**Required work:** In the listing that follows, count every line with the word "agent" in it and write only the total.

**Records for this task:**
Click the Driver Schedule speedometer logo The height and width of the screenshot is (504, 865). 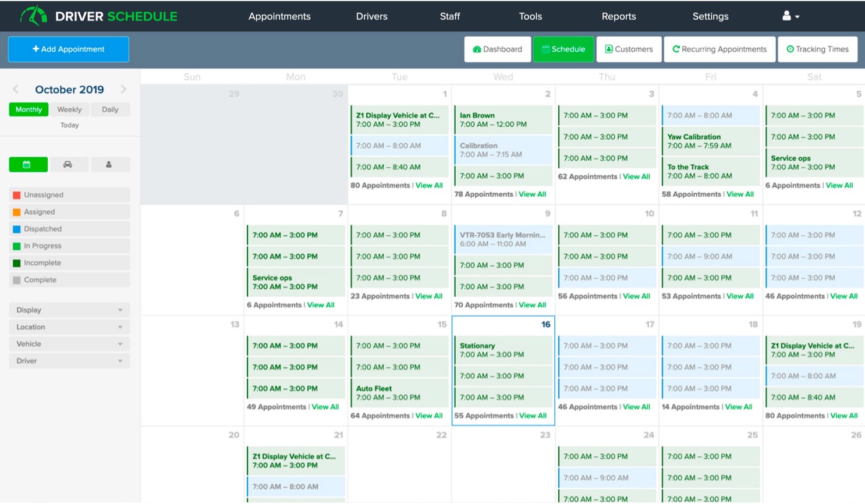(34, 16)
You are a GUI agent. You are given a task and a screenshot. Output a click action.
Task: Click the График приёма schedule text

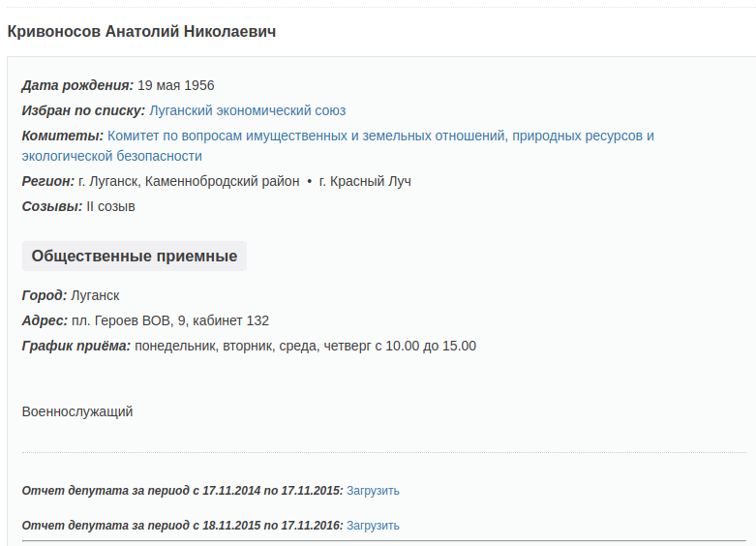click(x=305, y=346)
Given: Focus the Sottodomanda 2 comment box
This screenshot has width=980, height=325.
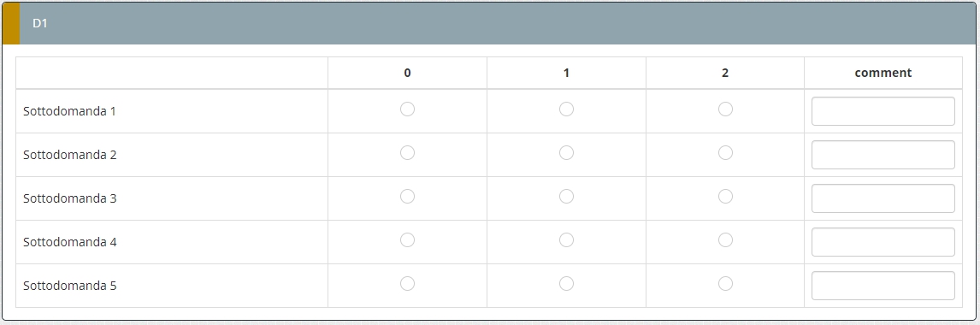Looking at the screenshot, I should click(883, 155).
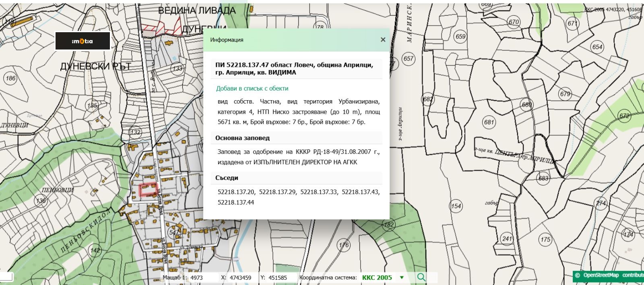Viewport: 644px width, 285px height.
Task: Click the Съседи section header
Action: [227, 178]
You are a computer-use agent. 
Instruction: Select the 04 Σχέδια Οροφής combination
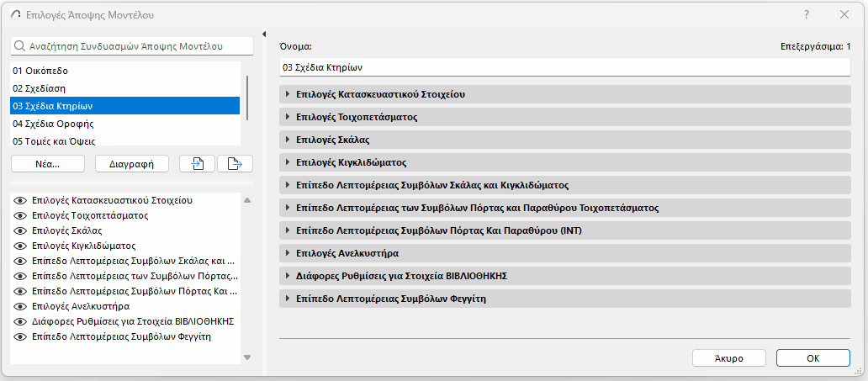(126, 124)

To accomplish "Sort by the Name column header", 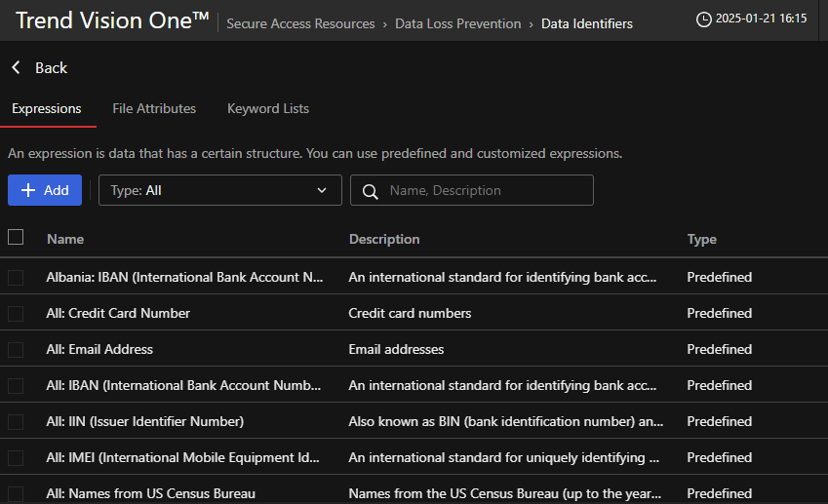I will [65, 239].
* * *
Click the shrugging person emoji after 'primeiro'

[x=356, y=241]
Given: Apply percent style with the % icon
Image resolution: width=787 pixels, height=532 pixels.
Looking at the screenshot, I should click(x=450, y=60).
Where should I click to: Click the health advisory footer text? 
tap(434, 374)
---
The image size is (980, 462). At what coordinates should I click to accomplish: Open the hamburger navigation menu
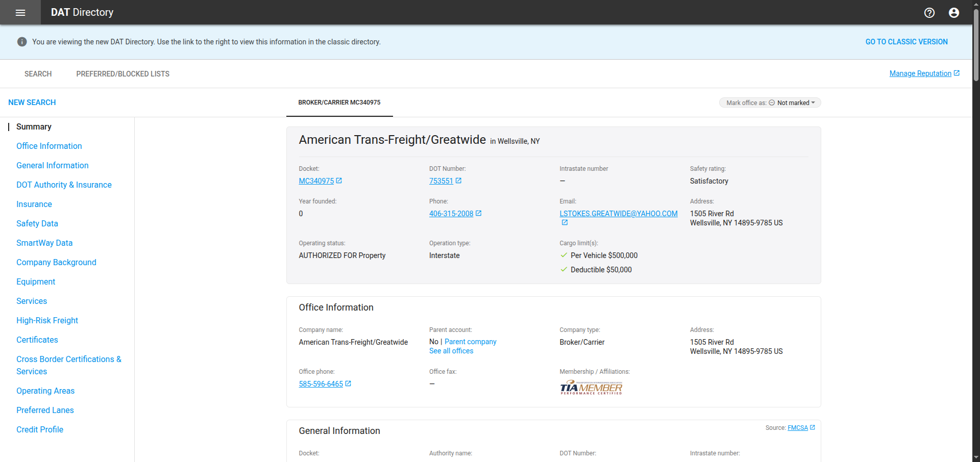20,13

**Answer section:** 2